La Vita elle-même décrit en détail les principaux moments de l’expérience lullienne, que nous pouvons séparer en trois épisodes initiaux. Le premier parle de la vision nocturne du Christ crucifié, vision qui a lieu à cinq reprises, avec un intervalle de quelques jours entre chacune d’elles. Lulle, selon l’histoire, se trouvait absorbé ‘réfléchissant au sujet de la composition en langue vulgaire d’une chanson pour sa dame, qu’il aimait alors d’un amour vil et fade’ (I, 2). Après avoir insisté sur son désir d’oublier les faits, Raymond admet finalement le sens de ces visions : ‘notre Seigneur Dieu Jésus-Christ voulait que Raymond, laissant le monde, se mette totalement à son service’ (I, 4). Réfléchissant sur la manière concrète de mettre en pratique ce dessein, Lulle formula un triple objectif : tenter de convertir les infidèles, au risque de subir la mort pour le Christ ; rédiger un livre, ‘le meilleur du monde’, contre les fautes des infidèles ; solliciter la fondation de monastères où on enseignerait les langues indispensables à l’activité des missionnaires (I, 5-6).

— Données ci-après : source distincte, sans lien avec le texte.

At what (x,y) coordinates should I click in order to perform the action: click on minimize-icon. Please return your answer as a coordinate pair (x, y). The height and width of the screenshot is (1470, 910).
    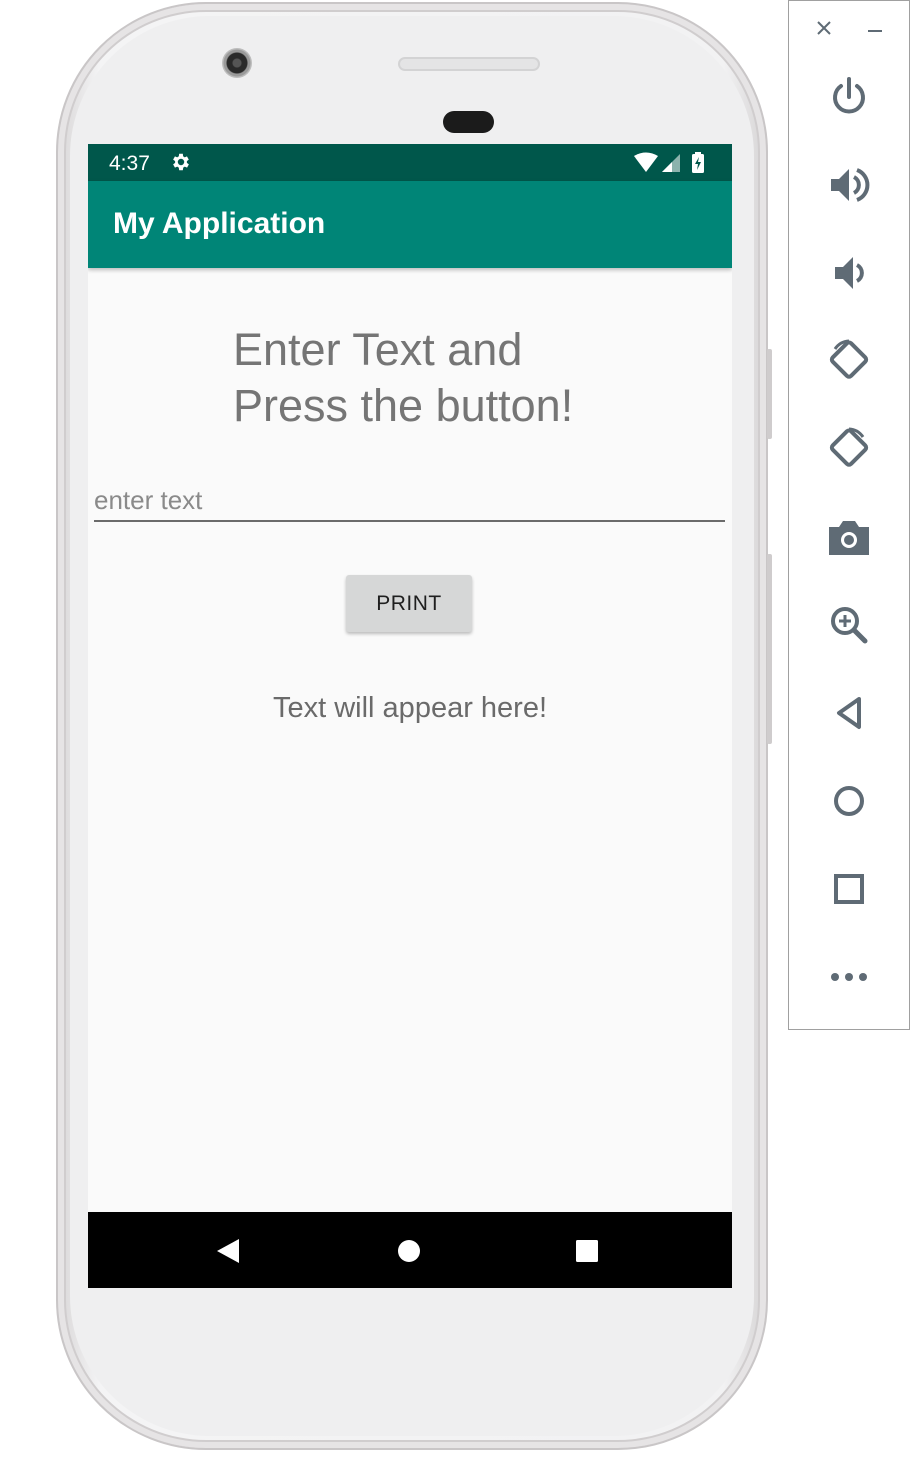
    Looking at the image, I should click on (875, 28).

Toujours selon la Vita (I, 9), trois mois devaient s’écouler avant que Raymond ne fasse le second pas. Ce deuxième épisode eut lieu durant la fête de Saint-Francis, quand Raymond, écoutant un sermon de l’évêque à l’église des franciscains, décida de vendre ses biens, laissant à sa famille le strict nécessaire pour subsister, et d’abandonner sa maison. Tout de suite après, il entreprit un pèlerinage qui l’amènera à Sainte-Marie de Rocamadour, au Quercy, et à Saint-Jacques de Galice. Le troisième épisode se termine par l’entretien de Raymond Lulle avec saint Raymond de Penyafort, à Barcelone. Ce dernier, en découvrant que Lulle avait l’intention d’aller à Paris afin d’acquérir la formation nécessaire pour accomplir ses projets, le persuada de retourner à Majorque.
En effet, l’unité narrative de la ‘conversion à la pénitence’ se clôture quand, de nouveau à Majorque, Lulle se vêtit de l’habit le plus humble et fait du tissu le plus grossier qu’il trouva (II, 11). Ce signe externe résumait, selon les coutumes et les stipulations ecclésiastiques de l’époque, l’état tant de celui qui avait accompli le pèlerinage que de celui qui avait choisi une vie dans la pauvreté.